━━━━━ Records for this task

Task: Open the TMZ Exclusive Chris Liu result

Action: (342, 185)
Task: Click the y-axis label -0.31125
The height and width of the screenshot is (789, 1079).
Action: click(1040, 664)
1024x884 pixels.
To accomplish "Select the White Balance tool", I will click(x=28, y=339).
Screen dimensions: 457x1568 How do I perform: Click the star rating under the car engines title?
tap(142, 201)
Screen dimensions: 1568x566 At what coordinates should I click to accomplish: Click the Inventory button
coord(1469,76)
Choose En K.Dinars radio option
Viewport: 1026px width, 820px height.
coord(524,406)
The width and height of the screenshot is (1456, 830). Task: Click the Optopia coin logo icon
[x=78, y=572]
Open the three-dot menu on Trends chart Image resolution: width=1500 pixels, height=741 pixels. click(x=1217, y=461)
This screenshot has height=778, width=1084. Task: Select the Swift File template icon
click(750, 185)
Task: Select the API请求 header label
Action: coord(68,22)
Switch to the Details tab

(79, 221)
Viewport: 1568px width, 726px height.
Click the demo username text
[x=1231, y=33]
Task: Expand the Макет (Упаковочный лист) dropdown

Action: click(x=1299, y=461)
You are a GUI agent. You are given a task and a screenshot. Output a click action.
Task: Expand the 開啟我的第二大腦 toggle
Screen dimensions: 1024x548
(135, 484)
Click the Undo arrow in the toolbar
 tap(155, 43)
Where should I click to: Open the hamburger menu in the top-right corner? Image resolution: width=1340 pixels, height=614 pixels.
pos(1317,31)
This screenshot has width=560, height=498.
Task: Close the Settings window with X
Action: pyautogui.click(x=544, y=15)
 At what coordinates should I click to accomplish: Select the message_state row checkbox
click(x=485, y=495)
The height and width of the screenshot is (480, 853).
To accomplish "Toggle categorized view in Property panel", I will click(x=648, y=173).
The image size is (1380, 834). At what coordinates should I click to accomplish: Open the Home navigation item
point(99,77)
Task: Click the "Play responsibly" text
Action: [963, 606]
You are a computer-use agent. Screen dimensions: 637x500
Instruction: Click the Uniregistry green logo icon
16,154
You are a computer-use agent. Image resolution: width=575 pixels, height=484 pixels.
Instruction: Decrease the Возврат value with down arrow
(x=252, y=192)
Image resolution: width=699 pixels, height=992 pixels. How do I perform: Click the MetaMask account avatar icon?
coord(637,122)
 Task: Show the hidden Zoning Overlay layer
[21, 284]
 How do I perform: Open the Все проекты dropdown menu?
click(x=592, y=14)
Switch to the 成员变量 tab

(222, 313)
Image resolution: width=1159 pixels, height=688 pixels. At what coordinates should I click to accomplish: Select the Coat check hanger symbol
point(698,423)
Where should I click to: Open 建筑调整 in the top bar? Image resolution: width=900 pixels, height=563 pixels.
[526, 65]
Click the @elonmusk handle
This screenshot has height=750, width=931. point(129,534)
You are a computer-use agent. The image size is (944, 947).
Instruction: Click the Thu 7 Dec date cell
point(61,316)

━━━━━━━━━━

→ What you are asked to do: One line above contains "You are a GUI". Output that line and each one after it, word for word, and nothing else.

→ Completed exercise:
You are a GUI agent. You are given a task and a screenshot. Output a click action.
Task: Expand the 開啟我的第二大腦 toggle
Screen dimensions: 1024x548
(135, 484)
Click the Undo arrow in the toolbar
 tap(155, 43)
Where should I click to: Open the hamburger menu in the top-right corner? Image resolution: width=1340 pixels, height=614 pixels.
pos(1317,31)
This screenshot has width=560, height=498.
Task: Close the Settings window with X
Action: pyautogui.click(x=544, y=15)
 At what coordinates should I click to accomplish: Select the message_state row checkbox
click(x=485, y=495)
The height and width of the screenshot is (480, 853).
To accomplish "Toggle categorized view in Property panel", I will click(x=648, y=173).
The image size is (1380, 834). At what coordinates should I click to accomplish: Open the Home navigation item
point(99,77)
Task: Click the "Play responsibly" text
Action: [963, 606]
You are a computer-use agent. Screen dimensions: 637x500
Instruction: Click the Uniregistry green logo icon
16,154
You are a computer-use agent. Image resolution: width=575 pixels, height=484 pixels.
Instruction: Decrease the Возврат value with down arrow
(x=252, y=192)
Image resolution: width=699 pixels, height=992 pixels. How do I perform: Click the MetaMask account avatar icon?
coord(637,122)
 Task: Show the hidden Zoning Overlay layer
[21, 284]
 How do I perform: Open the Все проекты dropdown menu?
click(x=592, y=14)
Switch to the 成员变量 tab

(222, 313)
Image resolution: width=1159 pixels, height=688 pixels. At what coordinates should I click to accomplish: Select the Coat check hanger symbol
point(698,423)
Where should I click to: Open 建筑调整 in the top bar? Image resolution: width=900 pixels, height=563 pixels.
[526, 65]
Click the @elonmusk handle
This screenshot has height=750, width=931. point(129,534)
You are a computer-use agent. The image size is (944, 947).
Instruction: Click the Thu 7 Dec date cell
point(61,316)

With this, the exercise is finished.